Exercise input Start Marker

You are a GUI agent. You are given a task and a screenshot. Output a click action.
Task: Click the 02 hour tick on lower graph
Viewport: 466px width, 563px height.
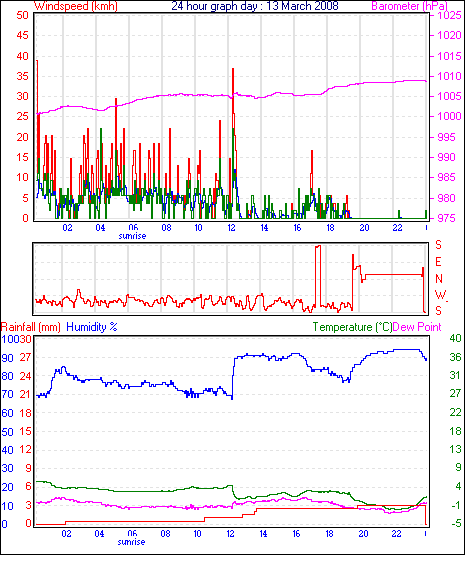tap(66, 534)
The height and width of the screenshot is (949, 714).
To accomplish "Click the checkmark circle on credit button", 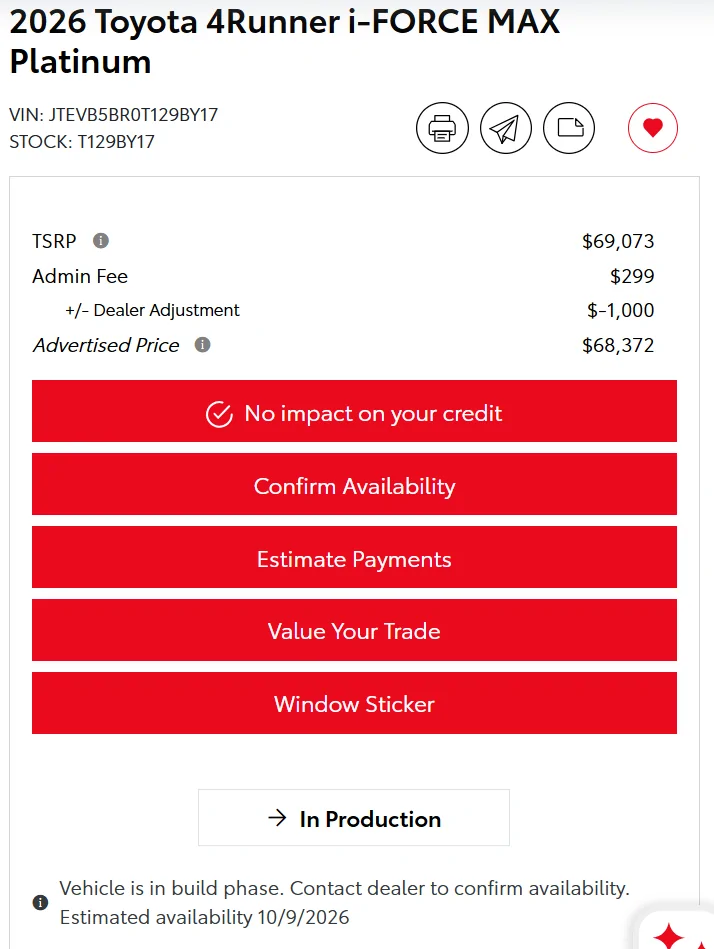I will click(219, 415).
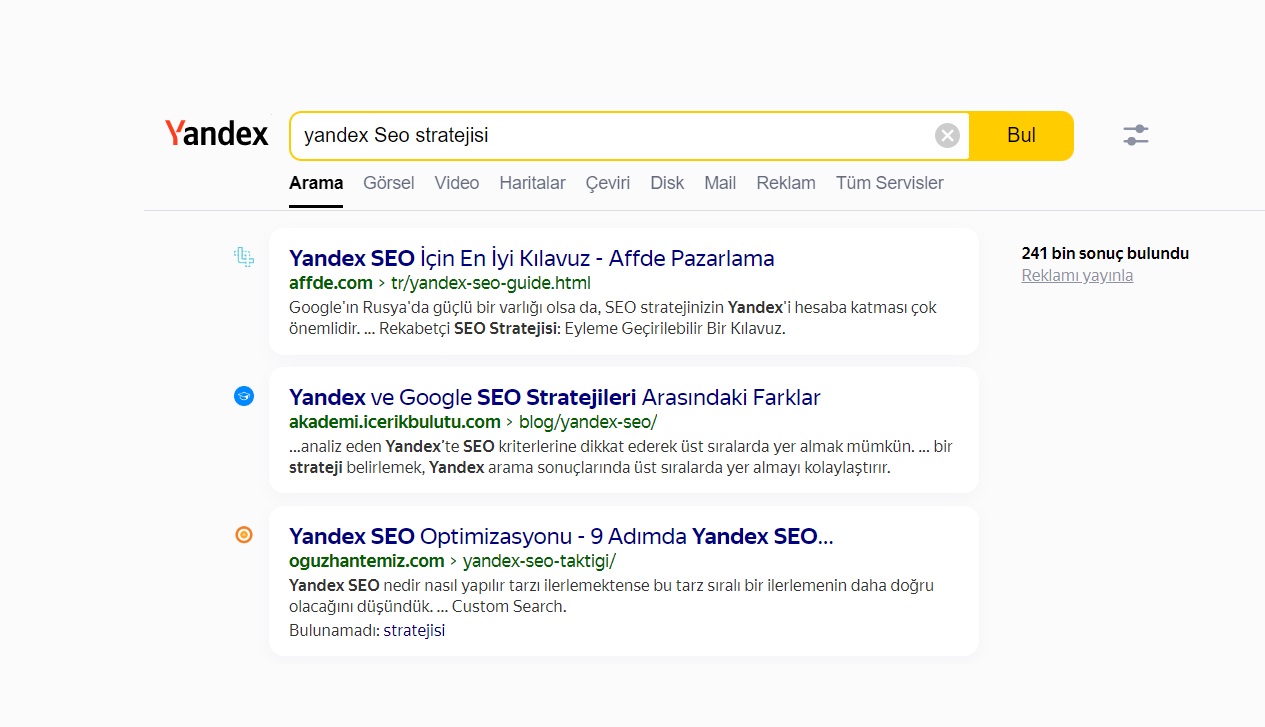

Exercise input End Marker

◆ What is expected
Please return a copy of each line in the entries that has the string "screenshot".

◆ Solution to the problem
You are a GUI agent. You are given a task and a screenshot. Output a click action.
The height and width of the screenshot is (949, 714).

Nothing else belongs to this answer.